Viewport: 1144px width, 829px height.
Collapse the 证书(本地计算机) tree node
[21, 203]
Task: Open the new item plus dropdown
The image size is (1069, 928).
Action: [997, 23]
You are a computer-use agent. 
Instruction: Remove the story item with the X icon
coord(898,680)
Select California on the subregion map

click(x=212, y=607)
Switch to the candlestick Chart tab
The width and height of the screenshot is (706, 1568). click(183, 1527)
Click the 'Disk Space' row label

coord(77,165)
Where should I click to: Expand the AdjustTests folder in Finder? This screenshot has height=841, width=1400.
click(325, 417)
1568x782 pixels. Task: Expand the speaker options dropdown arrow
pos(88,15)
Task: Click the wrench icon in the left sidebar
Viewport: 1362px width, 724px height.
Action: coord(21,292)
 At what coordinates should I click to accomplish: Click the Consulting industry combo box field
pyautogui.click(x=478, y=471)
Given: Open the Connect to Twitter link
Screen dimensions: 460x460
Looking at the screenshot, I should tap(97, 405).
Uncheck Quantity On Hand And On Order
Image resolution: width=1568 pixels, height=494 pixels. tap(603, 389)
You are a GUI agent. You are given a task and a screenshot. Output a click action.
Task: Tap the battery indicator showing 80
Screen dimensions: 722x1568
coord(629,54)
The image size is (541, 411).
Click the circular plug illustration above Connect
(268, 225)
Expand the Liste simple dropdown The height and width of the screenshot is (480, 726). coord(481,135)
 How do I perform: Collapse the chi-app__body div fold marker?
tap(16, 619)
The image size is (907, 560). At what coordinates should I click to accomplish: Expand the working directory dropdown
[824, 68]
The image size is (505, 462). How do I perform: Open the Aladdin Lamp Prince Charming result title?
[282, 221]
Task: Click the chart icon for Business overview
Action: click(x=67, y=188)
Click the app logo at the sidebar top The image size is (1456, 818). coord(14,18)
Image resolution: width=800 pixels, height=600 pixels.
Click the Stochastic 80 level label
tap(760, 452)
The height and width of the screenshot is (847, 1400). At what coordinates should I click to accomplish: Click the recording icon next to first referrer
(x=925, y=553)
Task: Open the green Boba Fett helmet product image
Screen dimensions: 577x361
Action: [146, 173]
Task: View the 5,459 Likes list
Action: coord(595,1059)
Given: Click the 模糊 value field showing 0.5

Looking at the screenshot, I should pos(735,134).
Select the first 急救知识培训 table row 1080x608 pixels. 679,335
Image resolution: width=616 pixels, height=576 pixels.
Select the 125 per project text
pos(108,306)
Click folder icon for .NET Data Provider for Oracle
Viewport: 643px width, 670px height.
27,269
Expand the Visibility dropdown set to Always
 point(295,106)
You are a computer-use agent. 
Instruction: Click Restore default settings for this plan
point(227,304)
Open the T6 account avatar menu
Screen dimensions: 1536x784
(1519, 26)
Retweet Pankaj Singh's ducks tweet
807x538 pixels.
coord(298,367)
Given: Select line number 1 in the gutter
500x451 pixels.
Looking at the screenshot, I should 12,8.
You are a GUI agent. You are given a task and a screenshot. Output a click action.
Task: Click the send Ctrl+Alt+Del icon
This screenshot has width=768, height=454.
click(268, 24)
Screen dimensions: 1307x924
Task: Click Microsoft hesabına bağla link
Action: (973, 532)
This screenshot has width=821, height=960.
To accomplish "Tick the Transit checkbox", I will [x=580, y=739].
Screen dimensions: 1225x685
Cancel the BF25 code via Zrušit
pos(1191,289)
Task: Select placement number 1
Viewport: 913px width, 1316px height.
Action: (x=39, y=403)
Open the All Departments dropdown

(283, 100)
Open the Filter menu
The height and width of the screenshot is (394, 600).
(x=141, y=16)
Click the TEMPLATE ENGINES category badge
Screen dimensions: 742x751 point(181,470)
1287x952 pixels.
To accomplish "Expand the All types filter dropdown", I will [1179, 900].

☆ ☆ ☆ ☆ ☆

**Task to carry out**
Rewrite the material above, swapping "dropdown" for "drop-down" wherever it occurs and leaving everything else unchanged.

**Answer in full**
Viewport: 1144px width, 829px height.
Collapse the 证书(本地计算机) tree node
[21, 203]
Task: Open the new item plus drop-down
The image size is (1069, 928).
Action: [997, 23]
You are a computer-use agent. 
Instruction: Remove the story item with the X icon
coord(898,680)
Select California on the subregion map

click(x=212, y=607)
Switch to the candlestick Chart tab
The width and height of the screenshot is (706, 1568). click(183, 1527)
Click the 'Disk Space' row label

coord(77,165)
Where should I click to: Expand the AdjustTests folder in Finder? This screenshot has height=841, width=1400.
click(325, 417)
1568x782 pixels. Task: Expand the speaker options drop-down arrow
pos(88,15)
Task: Click the wrench icon in the left sidebar
Viewport: 1362px width, 724px height.
Action: coord(21,292)
 At what coordinates should I click to accomplish: Click the Consulting industry combo box field
pyautogui.click(x=478, y=471)
Given: Open the Connect to Twitter link
Screen dimensions: 460x460
Looking at the screenshot, I should tap(97, 405).
Uncheck Quantity On Hand And On Order
Image resolution: width=1568 pixels, height=494 pixels. tap(603, 389)
You are a GUI agent. You are given a task and a screenshot. Output a click action.
Task: Tap the battery indicator showing 80
Screen dimensions: 722x1568
coord(629,54)
The image size is (541, 411).
Click the circular plug illustration above Connect
(268, 225)
Expand the Liste simple drop-down The height and width of the screenshot is (480, 726). coord(481,135)
 How do I perform: Collapse the chi-app__body div fold marker?
tap(16, 619)
The image size is (907, 560). At what coordinates should I click to accomplish: Expand the working directory drop-down
[824, 68]
The image size is (505, 462). How do I perform: Open the Aladdin Lamp Prince Charming result title?
[282, 221]
Task: Click the chart icon for Business overview
Action: click(x=67, y=188)
Click the app logo at the sidebar top The image size is (1456, 818). coord(14,18)
Image resolution: width=800 pixels, height=600 pixels.
Click the Stochastic 80 level label
tap(760, 452)
The height and width of the screenshot is (847, 1400). At what coordinates should I click to accomplish: Click the recording icon next to first referrer
(x=925, y=553)
Task: Open the green Boba Fett helmet product image
Screen dimensions: 577x361
Action: [146, 173]
Task: View the 5,459 Likes list
Action: coord(595,1059)
Given: Click the 模糊 value field showing 0.5

Looking at the screenshot, I should pos(735,134).
Select the first 急救知识培训 table row 1080x608 pixels. 679,335
Image resolution: width=616 pixels, height=576 pixels.
Select the 125 per project text
pos(108,306)
Click folder icon for .NET Data Provider for Oracle
Viewport: 643px width, 670px height.
27,269
Expand the Visibility drop-down set to Always
 point(295,106)
You are a computer-use agent. 
Instruction: Click Restore default settings for this plan
point(227,304)
Open the T6 account avatar menu
Screen dimensions: 1536x784
(1519, 26)
Retweet Pankaj Singh's ducks tweet
807x538 pixels.
coord(298,367)
Given: Select line number 1 in the gutter
500x451 pixels.
Looking at the screenshot, I should 12,8.
You are a GUI agent. You are given a task and a screenshot. Output a click action.
Task: Click the send Ctrl+Alt+Del icon
This screenshot has width=768, height=454.
click(268, 24)
Screen dimensions: 1307x924
Task: Click Microsoft hesabına bağla link
Action: (973, 532)
This screenshot has width=821, height=960.
To accomplish "Tick the Transit checkbox", I will [x=580, y=739].
Screen dimensions: 1225x685
Cancel the BF25 code via Zrušit
pos(1191,289)
Task: Select placement number 1
Viewport: 913px width, 1316px height.
Action: (x=39, y=403)
Open the All Departments drop-down

(283, 100)
Open the Filter menu
The height and width of the screenshot is (394, 600).
(x=141, y=16)
Click the TEMPLATE ENGINES category badge
Screen dimensions: 742x751 point(181,470)
1287x952 pixels.
To accomplish "Expand the All types filter drop-down", I will [1179, 900].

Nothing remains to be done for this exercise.